Moving on, I knew that Paul Blart: Mall Cop 2 would have a solid MonoSklog cause you saw from the trailer that he gives a lengthy speech, but I also felt like I’ve been copping out and doing MonoSklogs too many times lately. Don’t worry, I’ll whip it out for a down week. Instead I have a new game! I call it On the Bright Side and it’s where I tried to find a scene in the movie that I actually liked or laughed at loud at. There were a few funny moments: Neal McDonough’s two different colored eyes, Paul Blart punching a maid, and a piano player super into playing the piano for example. But the winner for Paul Blart: Mall Cop 2’s On the Bright Side scene involves a super black banana and it goes a little something… like… this:

That was pretty disgusting, but I still chuckled at it. It’s just so black.

Patrick

‘Ello everyone. Paul Blart Mall Cop 2?! Nuff said. Not even going to go for the low hanging fruit (… Paul Fart Mall Crap in case anyone was wondering. Always sophisticated stuff). This movie was an enigma of a riddle. Is it horrible? Is it kind of funny? Do I hate myself for watching this? Is my brain melting and dripping out of my nose? Impossible to tell. Let’s get into it:

  • There is a veritable spectrum of Happy Madison productions. You have the higher quality Sandler vehicles. Then the slightly less-so James vehicles. A bit further down you have the scraps that Spade and Schneider pick up. Then really far down are things like Bucky Larson and Strange Wilderness. This is like Blended: innocuous enough, but giant portions of it are just contrived nonsense. In Blended it was a ridiculous ostrich ride. Here is was …
  • Segway riding, an unnecessary (and awful) battle sequence and a long sequences of security guards trying out various non-lethal weapons. None are great. You see, it is like a Sandler led film except more so. Got to kick it up a bit to account for a smaller lead.
  • The beginning is dark. His wife divorces him after six days and then his mother dies. He is launched into a horrible six year struggle with depression (which he continues to deal with throughout the films shockingly frequent “real talk” segments). Just really really sad stuff.
  • And a bunch of the jokes are, unfortunately, the not-great jokes from Paul Blart (just bigger and better because Vegas. Fuck yeah!). Decidedly less funny than the already dire original.
  • On a lighter note: Could not be more set in Vegas. They really went to town with the Wynn. Good for them.
  • And Neal McDonough kind of kills it. At the very least he certainly knows what kind of movie he is in, and it is actually a pretty great skewing of the classic too-cool-for-school heist movie bad guy. “I have two different colored eyes! That tells you all about how I live my life!” is one of his lines and a rare laugh-out-loud moment for me during the film.
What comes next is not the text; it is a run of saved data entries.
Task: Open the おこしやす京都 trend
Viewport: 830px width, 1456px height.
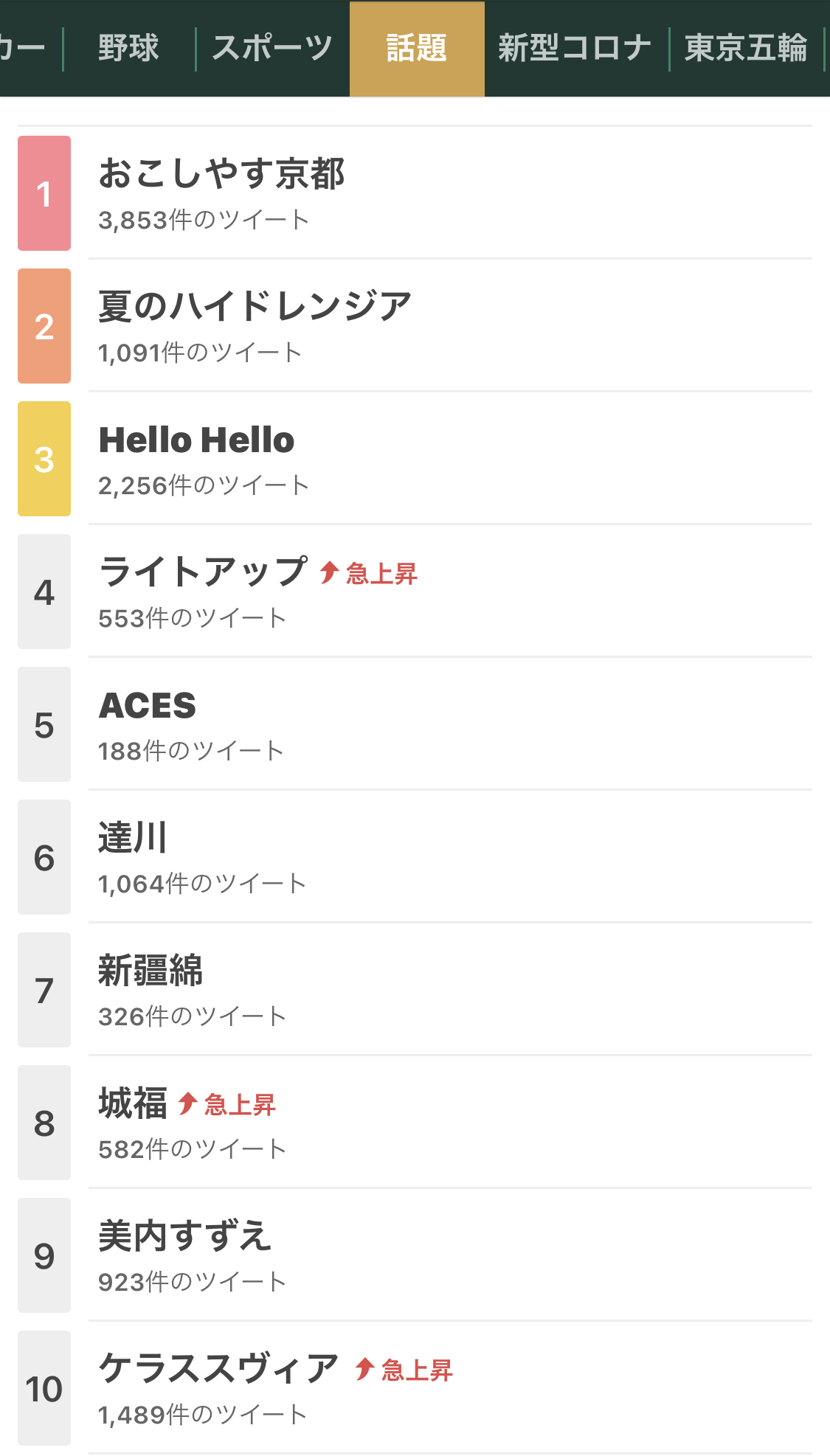Action: point(221,174)
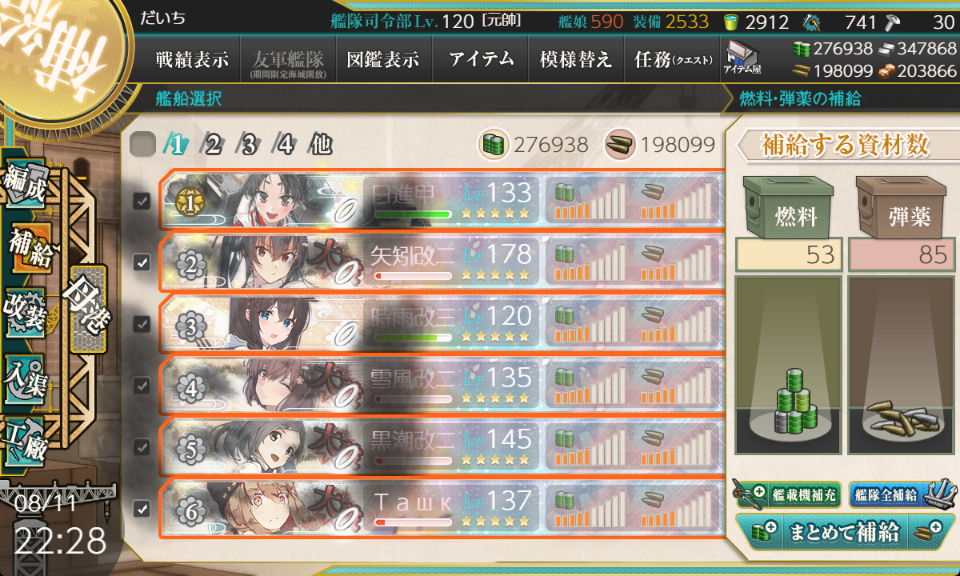Open the 編成 fleet composition icon
The width and height of the screenshot is (960, 576).
(26, 183)
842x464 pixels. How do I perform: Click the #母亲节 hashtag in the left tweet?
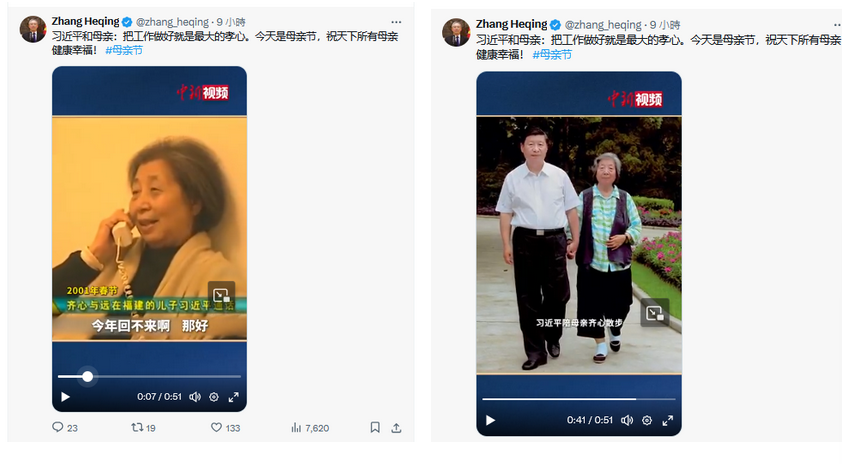pyautogui.click(x=124, y=50)

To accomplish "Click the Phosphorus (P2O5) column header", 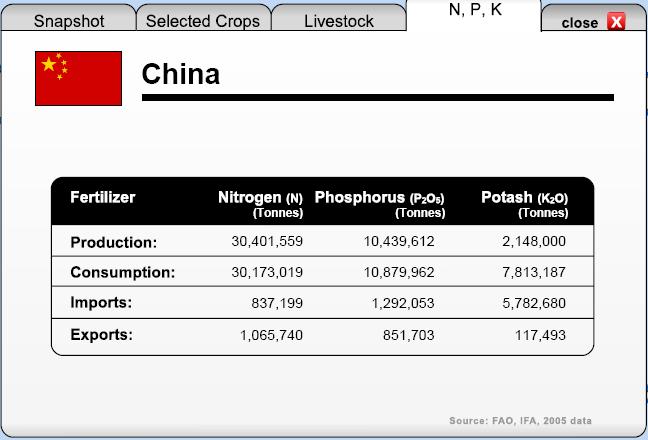I will pyautogui.click(x=380, y=204).
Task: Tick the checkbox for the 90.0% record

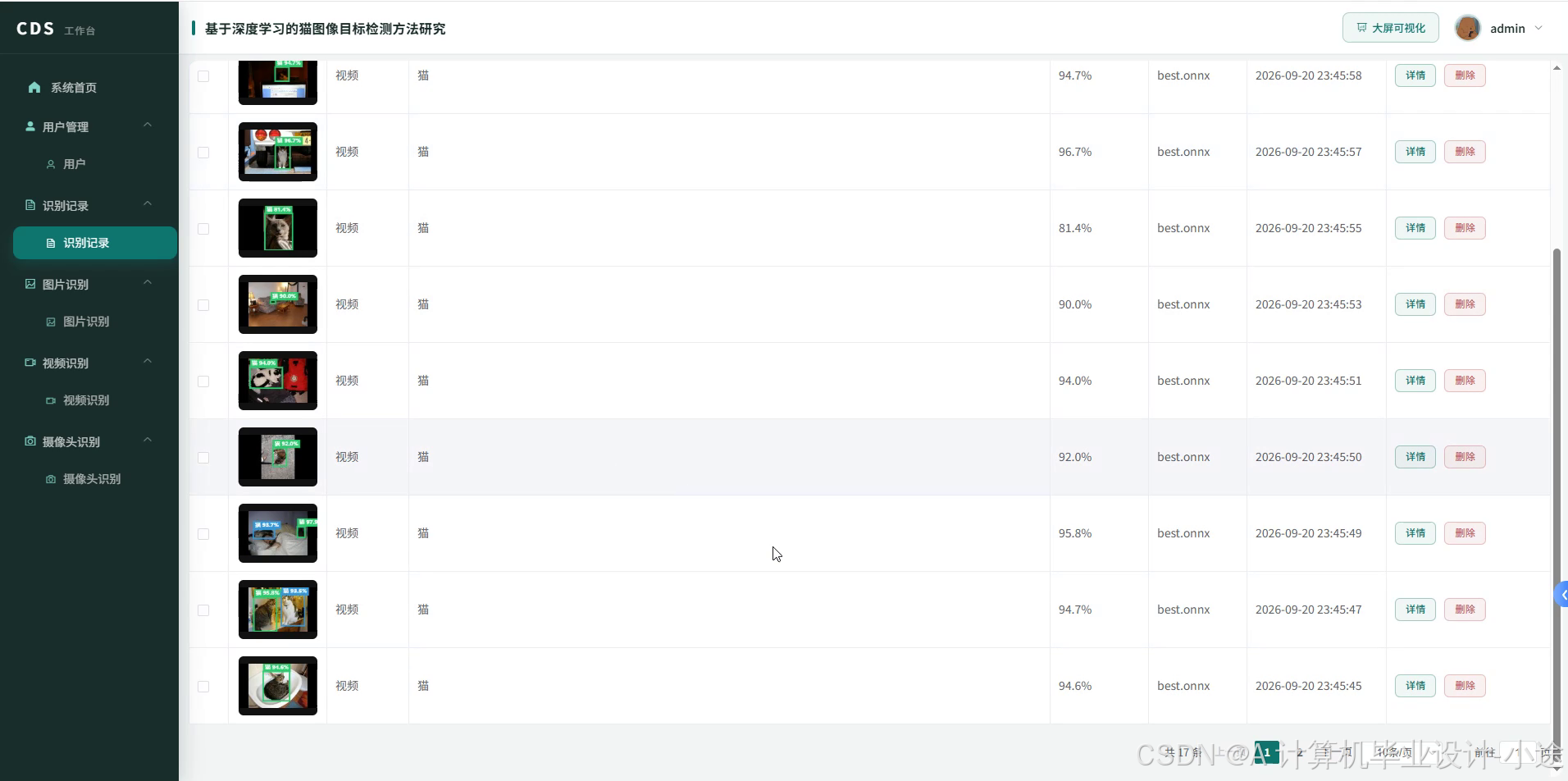Action: (203, 305)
I’m thinking Prequel because I need more Neal “BMT Legend” McDonough in my life. Straight action movie with him as the bad guy. He’s setting up for a heist and Swordfish style a young hotshot hacker (played by Nick Swardson … “young”) is brought in to help him out (but he’s a secret CIA agent). As things go awry, Swardson is called on to go beyond the call of duty and stop McDonough. In the end McDonough kills Swardson, gets away, and everyone just looks shocked for a bit. Fade to black and then smash cut to a trailer for Paul Blart: Mall Cop 2.